Finding someone to mimic was a challenge. Thankfully, I have friends who eat slower. Oddly, they’re from Ireland and Australia. We all went out for tacos one night, and I tried to pace my bites to theirs.
I have to say this felt really creepy, and not at all how someone at a restaurant with friends should act. I did it for about 3 minutes before all that focus on my friends’ chewing paces made me feel incredibly invasive and weird.
This tip may work for some people, but all I felt was an odd sense of shame. Eating more slowly is just NOT WORTH being the weird person at the dinner table.
Put Down Your Utensil Between Bites
The easiest way I found to eat more slowly was to literally put my utensil down between bites. If the meal didn’t require utensils, I just put the food down on my plate. That’s it—I put it down and didn’t pick it back up until I was totally finished chewing.
This tip was by far the best of the five. It’s so easy and intuitive that it actually worked for me, and I’m going to keep doing it.
But Did I Lose Weight?
Well, no. I didn’t experience any significant weight loss (although I did lose about 1.3 lbs).
I did, however, experience major stress relief.
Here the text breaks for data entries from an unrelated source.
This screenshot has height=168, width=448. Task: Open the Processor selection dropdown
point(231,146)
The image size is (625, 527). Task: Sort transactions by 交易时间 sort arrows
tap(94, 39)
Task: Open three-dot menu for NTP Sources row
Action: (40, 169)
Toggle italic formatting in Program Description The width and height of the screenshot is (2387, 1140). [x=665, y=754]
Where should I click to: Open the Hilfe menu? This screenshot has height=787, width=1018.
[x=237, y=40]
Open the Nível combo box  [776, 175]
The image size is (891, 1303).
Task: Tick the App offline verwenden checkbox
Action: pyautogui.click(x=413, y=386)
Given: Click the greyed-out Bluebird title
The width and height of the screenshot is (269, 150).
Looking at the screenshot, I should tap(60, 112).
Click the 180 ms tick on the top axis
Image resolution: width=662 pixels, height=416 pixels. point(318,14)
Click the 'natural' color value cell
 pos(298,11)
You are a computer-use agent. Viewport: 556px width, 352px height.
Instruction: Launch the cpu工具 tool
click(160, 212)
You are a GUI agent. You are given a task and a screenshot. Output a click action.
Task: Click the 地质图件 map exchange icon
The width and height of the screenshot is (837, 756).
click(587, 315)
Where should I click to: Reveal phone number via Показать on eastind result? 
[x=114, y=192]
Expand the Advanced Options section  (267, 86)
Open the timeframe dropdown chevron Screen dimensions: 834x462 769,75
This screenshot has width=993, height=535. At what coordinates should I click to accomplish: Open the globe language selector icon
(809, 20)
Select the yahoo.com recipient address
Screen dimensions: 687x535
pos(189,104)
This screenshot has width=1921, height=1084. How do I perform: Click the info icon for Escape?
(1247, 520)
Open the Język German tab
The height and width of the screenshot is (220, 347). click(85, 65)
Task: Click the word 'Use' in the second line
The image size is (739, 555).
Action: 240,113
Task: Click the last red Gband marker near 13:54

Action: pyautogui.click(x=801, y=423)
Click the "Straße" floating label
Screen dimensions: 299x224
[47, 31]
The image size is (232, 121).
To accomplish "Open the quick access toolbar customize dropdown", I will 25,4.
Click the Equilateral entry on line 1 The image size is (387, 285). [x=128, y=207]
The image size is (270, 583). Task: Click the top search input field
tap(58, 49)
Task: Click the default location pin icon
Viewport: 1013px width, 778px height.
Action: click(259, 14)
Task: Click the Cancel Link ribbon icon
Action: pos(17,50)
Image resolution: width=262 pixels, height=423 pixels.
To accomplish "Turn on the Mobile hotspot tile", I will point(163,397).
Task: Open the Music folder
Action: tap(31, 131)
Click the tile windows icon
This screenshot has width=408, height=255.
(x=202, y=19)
Whereas before, I’d think nothing of grabbing a bagel and hastily shoving it in my mouth on the way to work or taking bites of a salad between keystrokes at my desk and calling it lunch, I realize now how tense that was making me.
Purposefully stepping away from technology and distractions to sit outside in the sunshine or at a dining room table made mealtime feel special, and way more relaxed. I noticed the flavors of my meal more, and I felt more satisfied (even if I ate a little less), and I just felt happier.
I may not eat every meal slowly from now on—it’s easy to get caught up in the hustle and bustle of life. But I see how important it is to take time out your day to slow down and enjoy a meal, for both your physical and mental well-being.